◆ THE TASK: Copy nothing from the entries below except the lines from the one containing "You are a computer-use agent. Image" through the one containing "Open the hamburger guide menu", and copy those exactly.

Stored items:
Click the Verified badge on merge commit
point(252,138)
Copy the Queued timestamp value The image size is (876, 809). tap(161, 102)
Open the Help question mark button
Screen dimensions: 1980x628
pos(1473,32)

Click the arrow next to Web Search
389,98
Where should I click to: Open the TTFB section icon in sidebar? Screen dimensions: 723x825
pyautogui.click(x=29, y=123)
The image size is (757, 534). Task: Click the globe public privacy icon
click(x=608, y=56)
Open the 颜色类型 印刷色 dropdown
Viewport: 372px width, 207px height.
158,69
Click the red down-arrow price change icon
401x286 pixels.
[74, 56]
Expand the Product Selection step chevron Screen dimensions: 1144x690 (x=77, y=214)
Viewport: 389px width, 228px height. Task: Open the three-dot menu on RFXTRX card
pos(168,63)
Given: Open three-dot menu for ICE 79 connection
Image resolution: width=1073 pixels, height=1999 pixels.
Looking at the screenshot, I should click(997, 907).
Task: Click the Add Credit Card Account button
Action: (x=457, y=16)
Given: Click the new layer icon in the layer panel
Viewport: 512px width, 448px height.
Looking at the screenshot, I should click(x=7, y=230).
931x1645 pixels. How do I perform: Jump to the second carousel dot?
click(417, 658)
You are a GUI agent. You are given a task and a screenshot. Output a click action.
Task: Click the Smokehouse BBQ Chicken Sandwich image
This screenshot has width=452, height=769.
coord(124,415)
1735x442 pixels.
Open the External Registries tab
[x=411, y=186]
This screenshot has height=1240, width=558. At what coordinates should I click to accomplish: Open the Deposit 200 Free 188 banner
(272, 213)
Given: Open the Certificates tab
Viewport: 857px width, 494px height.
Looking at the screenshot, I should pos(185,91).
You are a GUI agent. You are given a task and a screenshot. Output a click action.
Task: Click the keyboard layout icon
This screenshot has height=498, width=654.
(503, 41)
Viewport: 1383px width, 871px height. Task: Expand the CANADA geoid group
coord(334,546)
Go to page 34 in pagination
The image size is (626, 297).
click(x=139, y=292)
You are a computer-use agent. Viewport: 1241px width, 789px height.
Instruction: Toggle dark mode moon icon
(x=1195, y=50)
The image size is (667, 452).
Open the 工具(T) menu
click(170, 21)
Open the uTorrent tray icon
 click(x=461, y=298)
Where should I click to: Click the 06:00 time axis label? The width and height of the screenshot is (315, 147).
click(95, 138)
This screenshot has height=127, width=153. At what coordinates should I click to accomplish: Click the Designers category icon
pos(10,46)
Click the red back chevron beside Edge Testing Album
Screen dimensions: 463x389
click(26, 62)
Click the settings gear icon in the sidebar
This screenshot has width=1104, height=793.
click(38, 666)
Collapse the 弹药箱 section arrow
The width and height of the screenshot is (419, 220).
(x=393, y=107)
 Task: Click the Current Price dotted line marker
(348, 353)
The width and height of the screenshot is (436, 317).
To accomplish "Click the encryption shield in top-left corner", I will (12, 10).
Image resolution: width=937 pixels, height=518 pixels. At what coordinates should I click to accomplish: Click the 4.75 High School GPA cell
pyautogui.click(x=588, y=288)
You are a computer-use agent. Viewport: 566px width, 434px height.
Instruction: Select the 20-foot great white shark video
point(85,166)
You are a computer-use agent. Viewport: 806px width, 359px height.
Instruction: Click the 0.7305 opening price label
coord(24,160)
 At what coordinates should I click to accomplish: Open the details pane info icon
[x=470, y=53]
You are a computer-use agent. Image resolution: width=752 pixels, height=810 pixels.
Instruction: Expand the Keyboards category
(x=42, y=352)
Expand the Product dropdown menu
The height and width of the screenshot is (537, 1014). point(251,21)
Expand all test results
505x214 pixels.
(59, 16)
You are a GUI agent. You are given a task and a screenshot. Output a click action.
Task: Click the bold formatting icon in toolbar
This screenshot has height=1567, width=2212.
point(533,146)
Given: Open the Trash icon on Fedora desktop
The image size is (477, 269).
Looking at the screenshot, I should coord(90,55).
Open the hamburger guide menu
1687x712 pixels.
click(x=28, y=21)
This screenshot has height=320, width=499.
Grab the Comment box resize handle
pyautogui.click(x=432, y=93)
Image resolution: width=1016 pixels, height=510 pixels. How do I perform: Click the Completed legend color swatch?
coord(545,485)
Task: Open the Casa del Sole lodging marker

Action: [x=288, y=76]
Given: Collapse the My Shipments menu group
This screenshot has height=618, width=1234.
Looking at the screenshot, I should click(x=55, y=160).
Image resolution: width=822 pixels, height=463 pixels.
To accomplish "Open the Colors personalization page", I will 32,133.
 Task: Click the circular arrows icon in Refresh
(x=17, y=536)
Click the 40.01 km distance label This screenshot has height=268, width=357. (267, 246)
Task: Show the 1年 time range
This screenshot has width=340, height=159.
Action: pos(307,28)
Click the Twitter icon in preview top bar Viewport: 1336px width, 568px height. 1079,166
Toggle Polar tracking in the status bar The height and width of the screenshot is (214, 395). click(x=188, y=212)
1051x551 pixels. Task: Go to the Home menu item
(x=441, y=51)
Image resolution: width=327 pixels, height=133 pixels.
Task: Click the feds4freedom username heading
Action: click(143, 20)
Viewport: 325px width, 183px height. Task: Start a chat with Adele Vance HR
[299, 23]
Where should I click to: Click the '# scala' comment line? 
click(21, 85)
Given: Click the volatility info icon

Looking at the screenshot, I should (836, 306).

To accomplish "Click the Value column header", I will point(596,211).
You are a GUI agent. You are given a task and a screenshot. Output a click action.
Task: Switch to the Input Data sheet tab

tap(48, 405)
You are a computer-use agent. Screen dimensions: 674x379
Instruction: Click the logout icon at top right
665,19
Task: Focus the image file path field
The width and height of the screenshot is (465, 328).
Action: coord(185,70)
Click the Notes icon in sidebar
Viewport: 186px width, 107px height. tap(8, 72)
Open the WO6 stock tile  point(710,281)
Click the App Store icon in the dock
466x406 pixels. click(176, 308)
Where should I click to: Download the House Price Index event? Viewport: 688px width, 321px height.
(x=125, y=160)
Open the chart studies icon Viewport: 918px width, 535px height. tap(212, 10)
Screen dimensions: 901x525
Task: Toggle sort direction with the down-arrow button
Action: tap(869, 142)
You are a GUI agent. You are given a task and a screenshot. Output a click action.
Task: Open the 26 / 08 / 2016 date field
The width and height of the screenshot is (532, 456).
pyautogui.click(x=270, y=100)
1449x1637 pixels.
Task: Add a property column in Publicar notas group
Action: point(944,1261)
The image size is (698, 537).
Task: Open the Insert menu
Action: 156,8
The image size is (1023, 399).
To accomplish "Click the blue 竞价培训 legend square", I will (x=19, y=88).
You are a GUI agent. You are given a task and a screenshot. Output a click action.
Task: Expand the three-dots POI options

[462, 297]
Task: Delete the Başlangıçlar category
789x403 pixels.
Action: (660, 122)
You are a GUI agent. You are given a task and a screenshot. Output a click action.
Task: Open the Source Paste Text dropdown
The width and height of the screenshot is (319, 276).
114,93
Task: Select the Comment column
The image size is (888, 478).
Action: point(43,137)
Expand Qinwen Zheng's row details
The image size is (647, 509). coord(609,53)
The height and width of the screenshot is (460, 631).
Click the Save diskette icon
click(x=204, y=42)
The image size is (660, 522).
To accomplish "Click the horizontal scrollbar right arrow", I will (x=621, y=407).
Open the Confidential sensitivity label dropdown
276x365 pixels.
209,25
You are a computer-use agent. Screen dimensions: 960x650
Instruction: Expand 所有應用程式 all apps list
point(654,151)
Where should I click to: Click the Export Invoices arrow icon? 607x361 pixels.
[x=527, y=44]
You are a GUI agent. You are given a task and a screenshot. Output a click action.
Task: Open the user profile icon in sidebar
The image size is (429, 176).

◆ OUTPUT BELOW:
You are a computer-use agent. Image resolution: width=752 pixels, height=810 pixels.
Instruction: Expand the Keyboards category
(x=42, y=352)
Expand the Product dropdown menu
The height and width of the screenshot is (537, 1014). point(251,21)
Expand all test results
505x214 pixels.
(59, 16)
You are a GUI agent. You are given a task and a screenshot. Output a click action.
Task: Click the bold formatting icon in toolbar
This screenshot has height=1567, width=2212.
point(533,146)
Given: Open the Trash icon on Fedora desktop
The image size is (477, 269).
Looking at the screenshot, I should coord(90,55).
Open the hamburger guide menu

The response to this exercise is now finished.